**RECORDS SHOWN**

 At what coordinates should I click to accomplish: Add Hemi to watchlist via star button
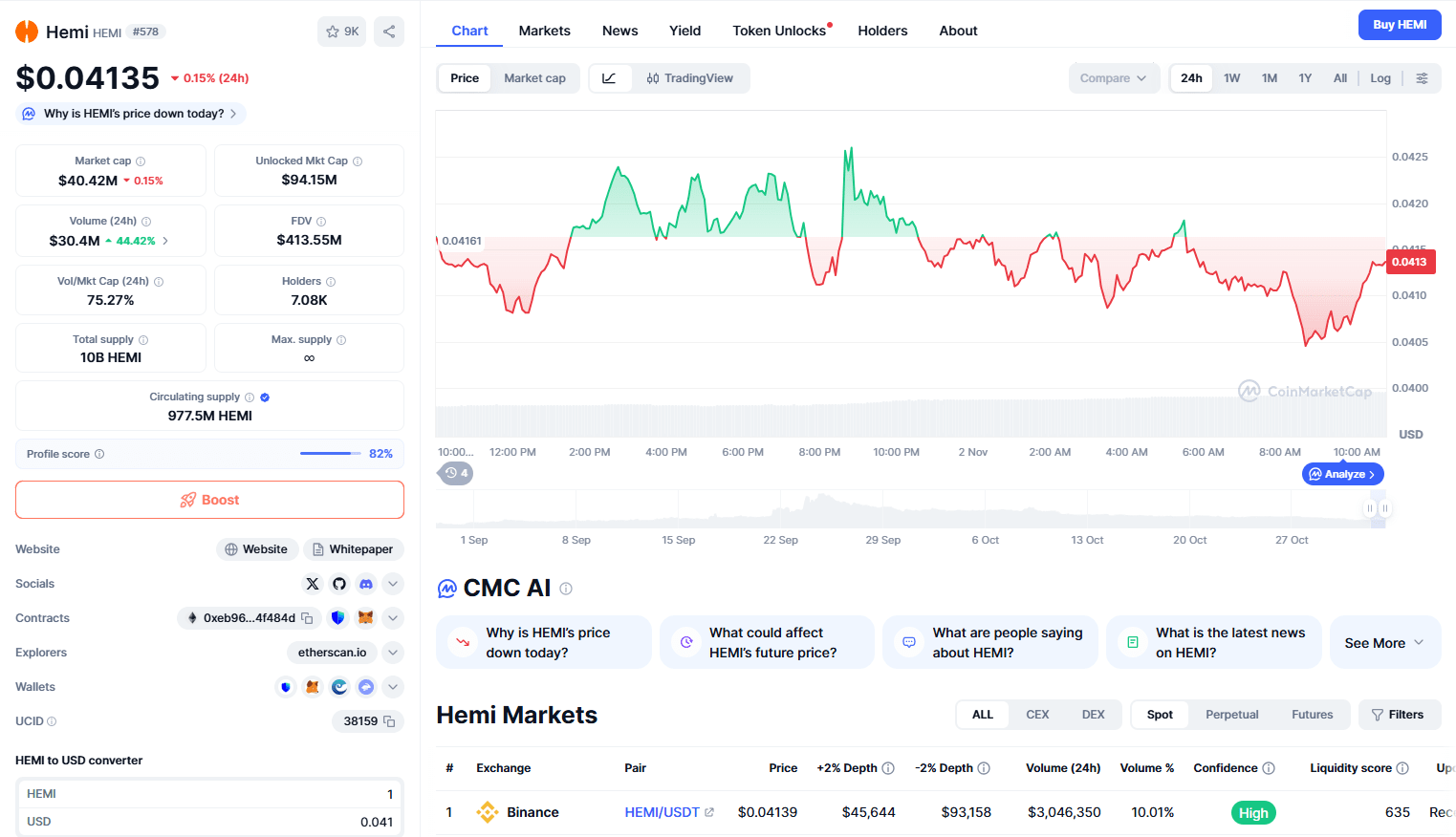tap(341, 32)
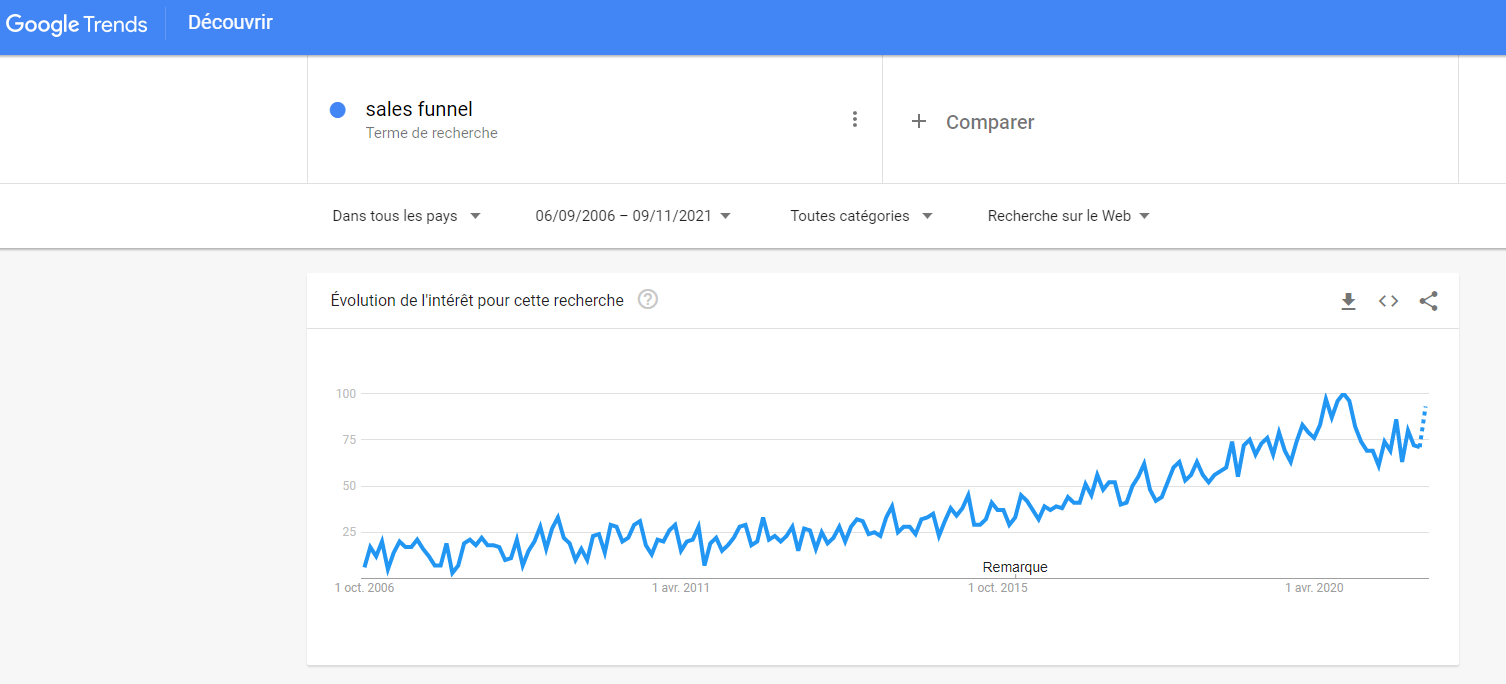Download the chart data as CSV
The height and width of the screenshot is (684, 1506).
pyautogui.click(x=1348, y=301)
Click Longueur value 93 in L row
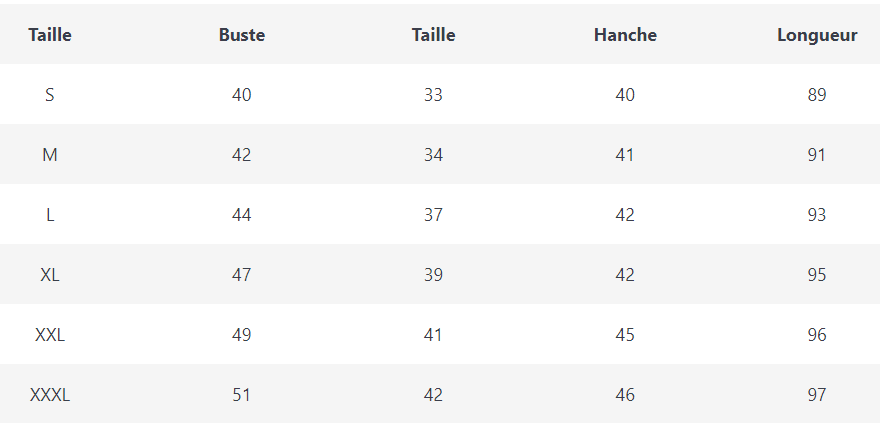Screen dimensions: 880x424 click(817, 215)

**PROMPT**
Retype the data word for word and keep the pictures out of it.

**TASK ANSWER**
 At what coordinates should I click to accomplish: Add Hemi to watchlist via star button
tap(341, 32)
Download the chart data as CSV
The height and width of the screenshot is (684, 1506).
pyautogui.click(x=1348, y=301)
Click Longueur value 93 in L row
Screen dimensions: 880x424 click(817, 215)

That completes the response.